**PROBLEM REQUIREMENTS:** Go through the data below and return each line where the string "computer" occurs.

************

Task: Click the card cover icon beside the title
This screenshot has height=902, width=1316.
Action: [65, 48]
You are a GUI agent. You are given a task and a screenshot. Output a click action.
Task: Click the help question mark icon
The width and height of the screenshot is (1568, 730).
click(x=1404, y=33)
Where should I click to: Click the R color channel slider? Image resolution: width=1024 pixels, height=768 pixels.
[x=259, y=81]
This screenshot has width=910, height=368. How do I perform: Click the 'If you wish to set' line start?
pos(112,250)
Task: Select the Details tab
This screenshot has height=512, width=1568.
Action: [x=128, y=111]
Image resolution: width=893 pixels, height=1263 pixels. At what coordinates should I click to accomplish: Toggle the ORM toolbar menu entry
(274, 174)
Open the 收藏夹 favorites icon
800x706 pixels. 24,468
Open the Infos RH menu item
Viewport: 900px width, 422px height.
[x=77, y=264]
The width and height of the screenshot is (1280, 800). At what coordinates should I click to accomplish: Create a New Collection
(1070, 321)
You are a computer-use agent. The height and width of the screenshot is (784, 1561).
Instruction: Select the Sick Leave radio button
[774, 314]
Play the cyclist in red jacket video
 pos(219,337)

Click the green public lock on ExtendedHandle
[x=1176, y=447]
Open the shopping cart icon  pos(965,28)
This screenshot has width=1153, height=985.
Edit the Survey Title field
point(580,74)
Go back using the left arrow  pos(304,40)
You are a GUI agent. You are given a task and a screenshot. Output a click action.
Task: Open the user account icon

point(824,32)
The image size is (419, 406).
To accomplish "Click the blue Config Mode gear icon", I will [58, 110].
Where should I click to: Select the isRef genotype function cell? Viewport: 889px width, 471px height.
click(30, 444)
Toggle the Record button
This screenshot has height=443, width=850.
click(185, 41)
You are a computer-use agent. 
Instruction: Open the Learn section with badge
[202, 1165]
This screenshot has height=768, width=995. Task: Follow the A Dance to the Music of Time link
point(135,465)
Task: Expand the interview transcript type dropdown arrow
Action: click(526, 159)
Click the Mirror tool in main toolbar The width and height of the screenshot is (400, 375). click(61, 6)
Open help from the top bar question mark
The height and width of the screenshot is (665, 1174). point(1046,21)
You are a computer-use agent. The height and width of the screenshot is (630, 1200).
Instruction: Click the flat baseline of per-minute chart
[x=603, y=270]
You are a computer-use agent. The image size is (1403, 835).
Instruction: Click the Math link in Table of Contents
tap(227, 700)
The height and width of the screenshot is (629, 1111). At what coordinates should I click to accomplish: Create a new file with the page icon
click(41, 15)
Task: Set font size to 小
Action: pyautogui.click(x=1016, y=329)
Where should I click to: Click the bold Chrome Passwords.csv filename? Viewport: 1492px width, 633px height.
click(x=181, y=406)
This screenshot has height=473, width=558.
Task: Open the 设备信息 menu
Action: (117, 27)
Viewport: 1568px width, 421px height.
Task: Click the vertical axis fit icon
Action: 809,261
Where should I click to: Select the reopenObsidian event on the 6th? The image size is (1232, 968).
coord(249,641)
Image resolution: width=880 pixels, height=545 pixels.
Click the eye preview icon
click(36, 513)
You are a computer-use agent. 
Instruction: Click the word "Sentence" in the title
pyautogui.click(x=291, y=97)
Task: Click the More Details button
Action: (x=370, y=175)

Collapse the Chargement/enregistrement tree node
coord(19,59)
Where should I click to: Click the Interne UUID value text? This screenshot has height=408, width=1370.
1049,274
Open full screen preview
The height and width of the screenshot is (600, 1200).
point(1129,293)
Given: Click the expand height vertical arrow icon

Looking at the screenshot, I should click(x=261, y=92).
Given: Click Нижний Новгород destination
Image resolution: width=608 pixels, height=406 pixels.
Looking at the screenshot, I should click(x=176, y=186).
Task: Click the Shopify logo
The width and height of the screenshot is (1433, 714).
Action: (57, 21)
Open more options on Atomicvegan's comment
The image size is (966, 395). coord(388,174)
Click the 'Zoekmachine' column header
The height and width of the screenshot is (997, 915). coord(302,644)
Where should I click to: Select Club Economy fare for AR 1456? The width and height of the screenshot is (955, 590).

************

**SOLUTION FOR THIS PROBLEM:**
You are a computer-use agent. The height and width of the screenshot is (784, 1561).
You are a computer-use agent. 
You are a computer-use agent. The height and width of the screenshot is (630, 1200).
You are a computer-use agent. The image size is (1403, 835).
You are a computer-use agent. 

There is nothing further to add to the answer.